> [Tarefas]
[a] De acordo com o texto sobre patrimônio, por que os alunos reconheceram a importância da preservação e da produção de outras memórias? Responda em uma a três frases.
[b] No texto sobre patrimônio, troque "saídas de campo" por "visitas de estudo" e reproduza a passagem que começa nas palavras "2. Registro" e vai até "Patrimônio da Comunidade.", inclusive.

> [Trecho selecionado]
====

O Filme O Grande Tambor colaborou no sentido de  trabalhar o conceito de patrimônio enquanto discurso e perceber que investe-se de importância um objeto, lugar, conhecimento, ritual, modo de vida, festas, comemorações, personagem... Os vestígios do passado são selecionados pelas sociedades para lembrar o passado que estas escolheram e o sentido do passado está em disputa por diferentes atores sociais. A partir do entendimento de que a presença e influência negra é ocultada na história do Rio Grande do Sul, estado que forjou sua europeização e que se representa através de um gaúcho branco montado à cavalo, os alunos reconheceram a importância da preservação, assim como da produção de outras memórias e sua análise. É desta forma que o Tambor de Sopapo evoca a memória do trabalho escravo nas charqueadas, as estratégias de resistência cultural dos negros escravizados, a traição aos Lanceiros Negros durante a Revolução Farroupilha, a história do Carnaval do Rio Grande do Sul...

 Nesta etapa do trabalho se deu a sondagem do que os alunos identificam como patrimônio da comunidade: Escola Santa Luzia, Igreja e Festa de Santo Antônio, Gruta da Maria Degolada, Pequena Casa da Criança, Academia Samba Puro, Vermelhão e Academia do Morro.






2. Registro

Foram realizadas saídas de campo com os alunos com o objetivo de fotografar os bens culturais escolhidos por eles como Patrimônio da Comunidade.

====

> [Dados extraídos]
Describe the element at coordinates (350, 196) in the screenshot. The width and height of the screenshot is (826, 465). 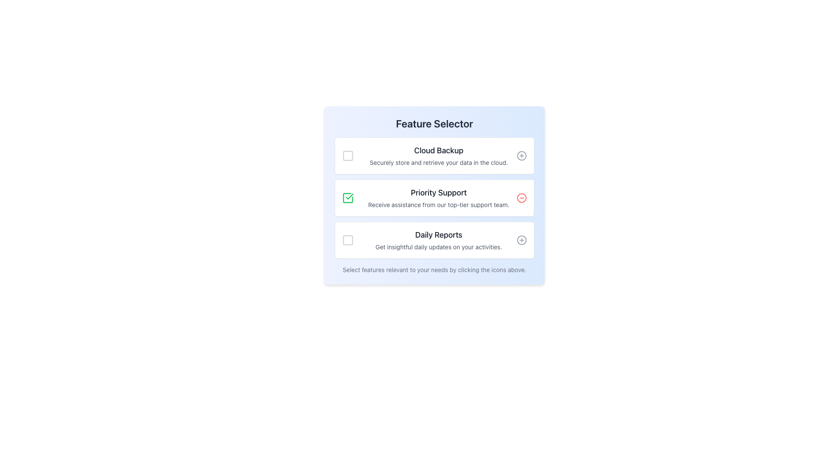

====

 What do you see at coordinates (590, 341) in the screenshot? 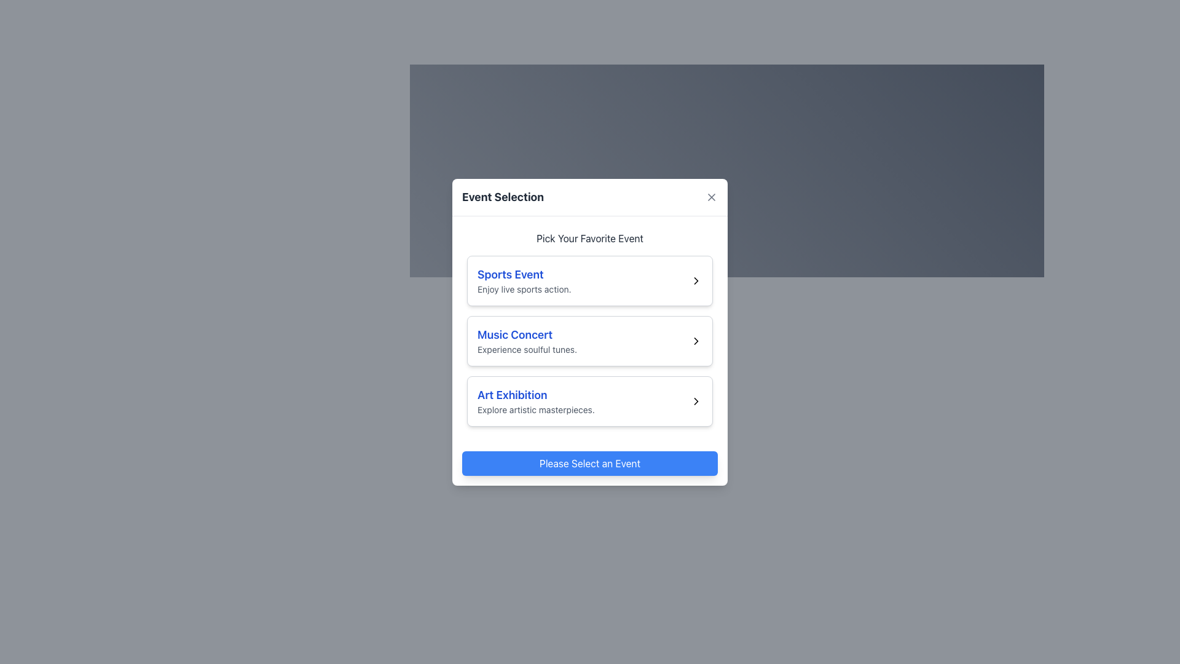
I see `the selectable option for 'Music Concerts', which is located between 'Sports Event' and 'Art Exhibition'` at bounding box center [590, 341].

====

> [Respostas em ordem]
[a] Os alunos reconheceram essa importância porque entenderam que a presença e a influência negra são ocultadas na história do Rio Grande do Sul. Esse estado forjou sua europeização e se representa pela figura de um gaúcho branco montado a cavalo.

[b]
2. Registro

Foram realizadas visitas de estudo com os alunos com o objetivo de fotografar os bens culturais escolhidos por eles como Patrimônio da Comunidade.